The haircut imposed on Cyprus by the EU in 2013 which coincided with a burst in the real estate sector bubble saw a sharp decline in prices and transactions during 2009-2013. Prices continued to decline through 2014 and 2015 but, the rate of decline began to level off in the second half of 2015, indicating early signs of recovery. Stabilisation continued throughout 2016, signalling strong signs of a full recovery.
Since the financial bailout of March 2013, Cyprus has been charting a steady path to recovery and is fully focused on restructuring and revitalising its economy. Cyprus offers corporate governance as a compelling proposition for global companies and with new investment opportunities in tourism and the developing oil and gas sector, there is every reason to believe that Cyprus will emerge from this crisis stronger than ever. At the end of this painful process, we firmly believe that the Cypriot economy will be adjudged in the future as a success story.
A combination of legislative changes together with strategic planning by the construction industry mean this is the optimum time for overseas investors to move into Cypriot real estate. Cyprus, with its year-round sunshine has long been a magnet for international investors, expats, retirees and those looking to enjoy a second home in a mild climate. Today, the sector is targeting high end clients with a range of exclusive villas in five-star complexes, high-rise buildings, golf courses, seafront developments and luxury townhouses.
Prospective purchasers will be attracted by recent changes to immoveable property tax (IPT). A new law was passed in July 2016 to cut property taxes by 75% and abolish them altogether in 2017. New property legislation was also passed in 2015, ramping up protection for buyers in Cyprus, allowing owners to apply for their own title deeds. Thanks to the new amendment, the process is set to become more efficient while giving prospective buyers peace of mind and security.
Significant changes in the regulatory environment affecting the development of the property funds in Cyprus will be explored to provide participants with the insight concerning the various parameters for establishing and operating a regulated fund.
Despite the unprecedented opportunities currently being offered by the oversupply of industrial and commercial properties the growth of listed property funds is still at its infancy. This condition prevents many foreign institutional investors from tapping into the Cypriot property market but also many local investors that seek investments that offer greater liquidity opportunities.
The experience of the past seven years has shown that the banking and the real estate sector in Cyprus are strongly interlinked and that the restoration of the banking system is vital and necessary for the sustainable recovery of the real estate market. Prices in real estate can only recover once the uncertainty in credit markets, bolstered by the banking crisis, subsides. It is therefore pivotal that we arrive at a productive and efficient regulatory framework dealing with mortgaged property as soon as possible.

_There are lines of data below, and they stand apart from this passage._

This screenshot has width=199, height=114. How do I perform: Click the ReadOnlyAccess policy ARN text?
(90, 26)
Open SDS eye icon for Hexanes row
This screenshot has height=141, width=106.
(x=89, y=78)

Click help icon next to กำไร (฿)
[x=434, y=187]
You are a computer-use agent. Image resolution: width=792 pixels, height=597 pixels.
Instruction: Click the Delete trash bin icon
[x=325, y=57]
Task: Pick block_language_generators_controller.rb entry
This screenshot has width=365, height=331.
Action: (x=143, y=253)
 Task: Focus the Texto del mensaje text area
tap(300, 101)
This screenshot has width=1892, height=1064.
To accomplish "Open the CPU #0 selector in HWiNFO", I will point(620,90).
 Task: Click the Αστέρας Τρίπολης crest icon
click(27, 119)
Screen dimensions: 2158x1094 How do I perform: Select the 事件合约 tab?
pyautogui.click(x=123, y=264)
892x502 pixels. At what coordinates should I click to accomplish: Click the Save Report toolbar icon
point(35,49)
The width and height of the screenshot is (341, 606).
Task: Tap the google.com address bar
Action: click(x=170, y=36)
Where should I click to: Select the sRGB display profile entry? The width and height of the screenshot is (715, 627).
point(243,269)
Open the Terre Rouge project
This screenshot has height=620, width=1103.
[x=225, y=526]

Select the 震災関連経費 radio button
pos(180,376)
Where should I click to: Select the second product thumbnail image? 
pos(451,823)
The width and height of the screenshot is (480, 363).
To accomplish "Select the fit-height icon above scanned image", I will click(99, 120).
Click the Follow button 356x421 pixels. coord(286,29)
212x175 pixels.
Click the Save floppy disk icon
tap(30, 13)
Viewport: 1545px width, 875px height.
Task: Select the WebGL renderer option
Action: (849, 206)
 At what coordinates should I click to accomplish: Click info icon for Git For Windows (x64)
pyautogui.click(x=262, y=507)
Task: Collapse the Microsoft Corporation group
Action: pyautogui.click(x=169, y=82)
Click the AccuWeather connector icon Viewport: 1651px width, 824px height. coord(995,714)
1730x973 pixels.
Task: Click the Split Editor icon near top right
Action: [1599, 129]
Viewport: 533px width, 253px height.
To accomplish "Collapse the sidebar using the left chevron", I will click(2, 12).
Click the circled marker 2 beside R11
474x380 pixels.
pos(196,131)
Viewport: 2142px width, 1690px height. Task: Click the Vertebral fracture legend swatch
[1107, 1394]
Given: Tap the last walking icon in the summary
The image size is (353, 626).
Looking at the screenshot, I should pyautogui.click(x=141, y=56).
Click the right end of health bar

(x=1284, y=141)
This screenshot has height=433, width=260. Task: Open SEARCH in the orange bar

Following the practices of many banks around the world post-crisis, Banks in Cyprus have adopted a Debt-to-Asset Swap strategy to reduce their NPLs (Non Performing Loans). As a result, REOS are increasing rapidly in Banks portfolios. The Banks target is to manage efficiently and dispose the REOs as soon as possible. The implications in the real estate sector are tremendous due to the high supply that will be created and the conformation of the prices and the values of real estate assets.
Compared to the previous scheme, thresholds are considerably lower (reduced from €5mln to €2mln), and comprise of a more inclusive set of criteria. A minimum investment of at least €2,0 million must be made for the purchase or construction of buildings, or for the construction of other land development projects (residential or commercial developments, developments in thetourism sector) or other infrastructure projects.